Our group got to choose our top favourite topic on Client-Centered Care. To us, it was such a hot topic since “the client” is the core in professional dietetics practice. Our team was very cohesive and cooperative. This group was different from my previous UBC group projects. We worked really well alongside each other to work on this project. I believe this is because in this class we all share the same vision and objective. The class is very focused on dietetics practice and studying in such an environment is very enjoyable. On the very first day, Sandra made a facebook group so we could discuss the project. In our group page, we shared whatever we found relevant and useful to our topic, it was more like a brainstorm to learn about our topic.
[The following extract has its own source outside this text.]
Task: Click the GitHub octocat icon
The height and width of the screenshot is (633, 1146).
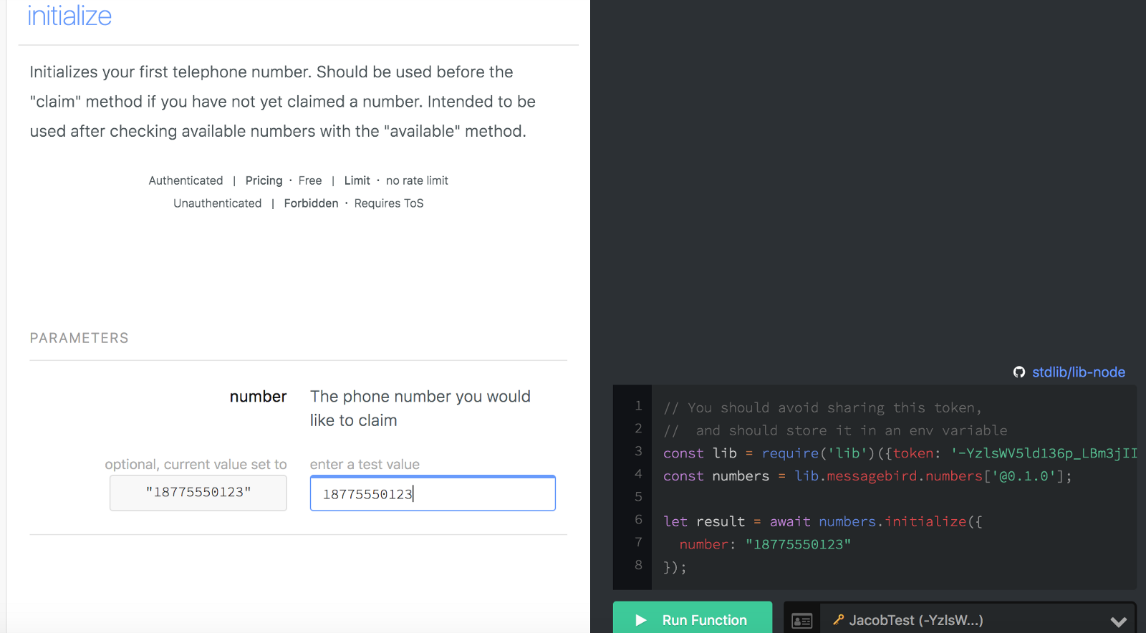Action: (1019, 372)
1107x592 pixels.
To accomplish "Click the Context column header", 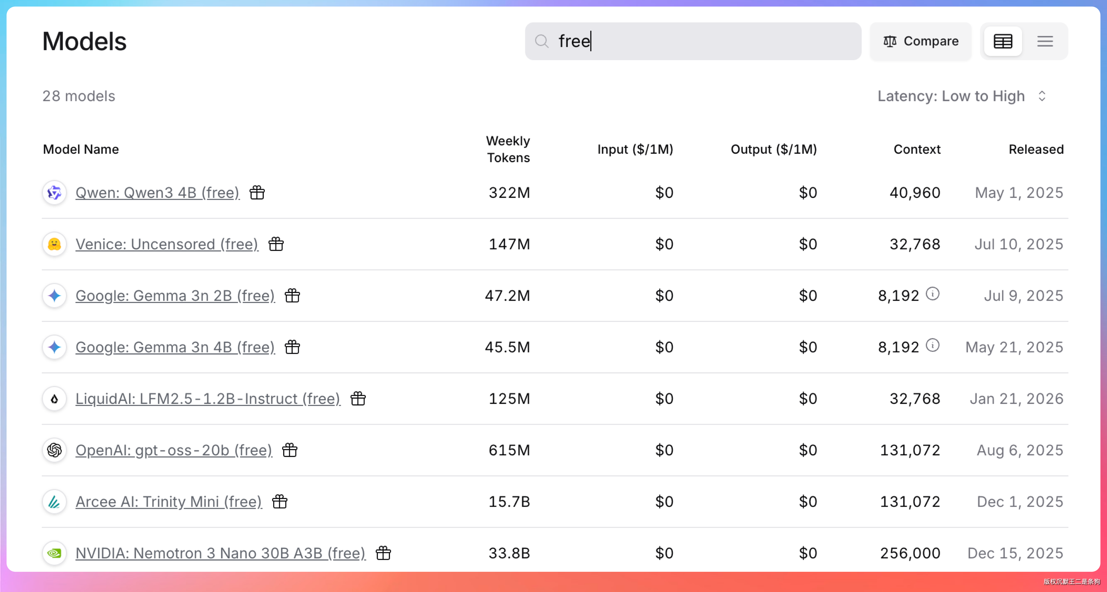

Then, we had a meeting to divide the topic into sections and everyone dug into their parts. 

So What?

The focus of our tutorial mainly was on the client as one person. In this model, we discussed and explored the role of a dietitian in identifying the client’s needs and goals. In our tutorial, we used check-in questions, case scenario, and discussion to engage all students in class and exchange ideas. We rounded up our discussion with some great questions Kara brought up to the class about struggles and challenges we will face in counselling. Ethical issues are huge in nutrition counselling since food is a personal and emotional thing! When Kara asked about our experiences with food advice to people, many of us had already felt the struggle. Both Jenniffer and I talked about frustration with our parents’ diabetes and why our relationships with them come before anything else. 

Now What?

I think it is very important for me to learn how to gauge my questions and conversations to succeed in counselling. Loving to help others achieve their goals is one important characteristic of a dietitian, yet, having people’s skills and communication is paramount. As well, being able to carry on with uncertainty and acknowledging that we will not be able “to get people in our way” are equally important skills. 

Last not least, since dietitians work in such broad areas, in most cases the client may not be just one person; it can be a community or even whole populations. It is wise to say that as the level of the hierarchy of practice goes up, our roles and responsibility to the public health and well-being rises exponentially.